• [EXERCISE OBJECTIVE] Without copying any picture, transcribe exactly the lines of the data below from the one containing "Click the Reply text link" through the one containing "You are a GUI".

━━━ DATASET CONTENT ━━━

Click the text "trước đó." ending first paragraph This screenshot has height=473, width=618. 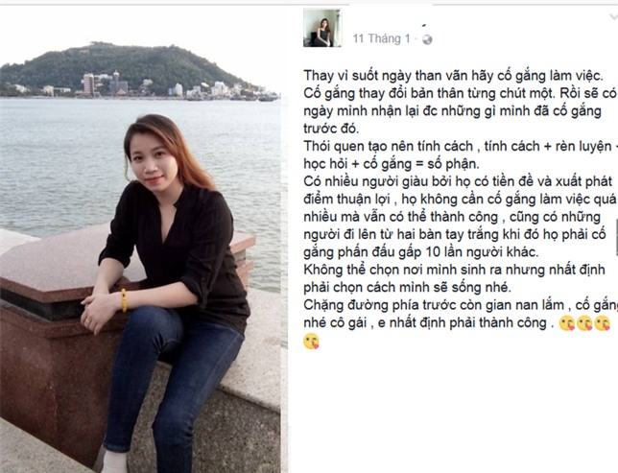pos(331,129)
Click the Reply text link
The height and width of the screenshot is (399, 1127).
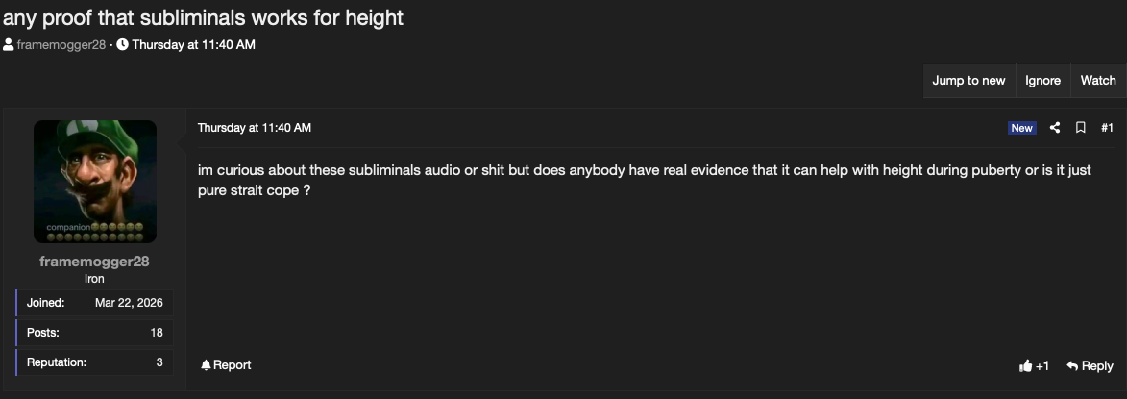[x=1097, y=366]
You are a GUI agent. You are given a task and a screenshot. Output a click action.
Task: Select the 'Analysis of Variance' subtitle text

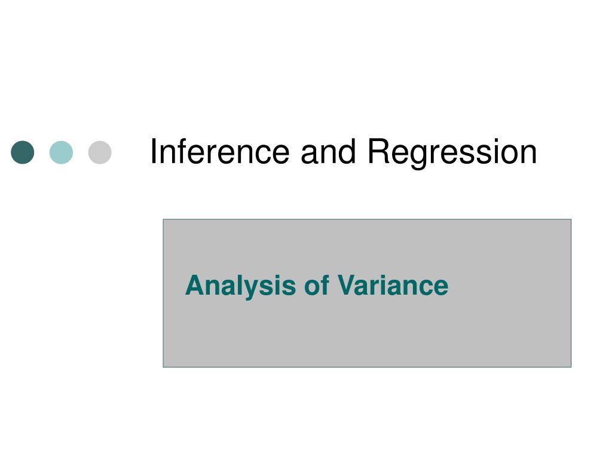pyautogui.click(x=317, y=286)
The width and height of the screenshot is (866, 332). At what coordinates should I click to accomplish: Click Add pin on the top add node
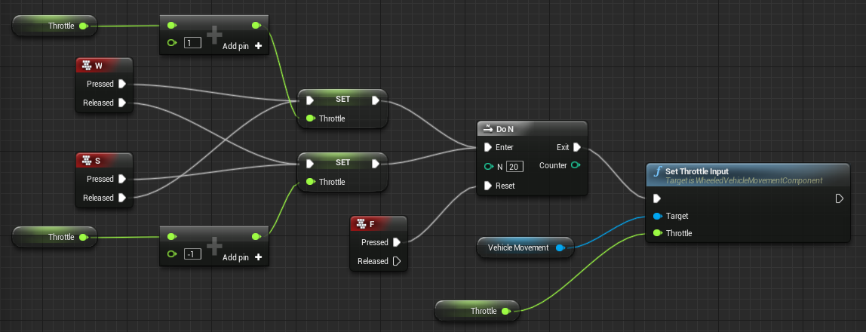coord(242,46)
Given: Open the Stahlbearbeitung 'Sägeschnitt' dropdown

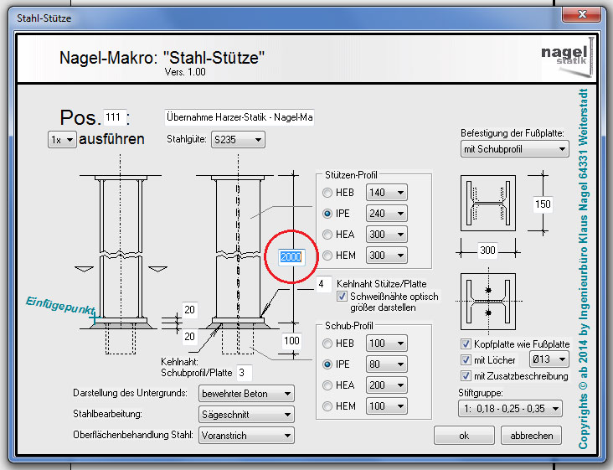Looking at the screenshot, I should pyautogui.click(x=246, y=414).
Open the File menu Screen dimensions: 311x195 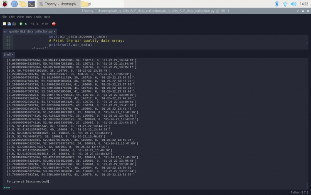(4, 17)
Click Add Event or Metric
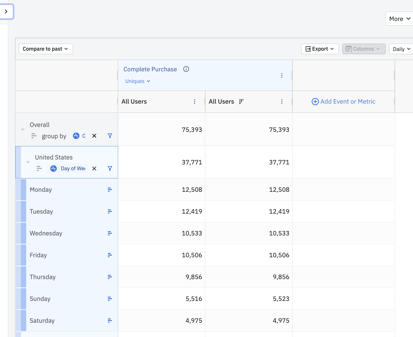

━━━

• [ANSWER TO THIS EXERCISE]
Click the Reply text link
The height and width of the screenshot is (399, 1127).
[x=1097, y=366]
You are a GUI agent. You are given a task and a screenshot. Output a click action.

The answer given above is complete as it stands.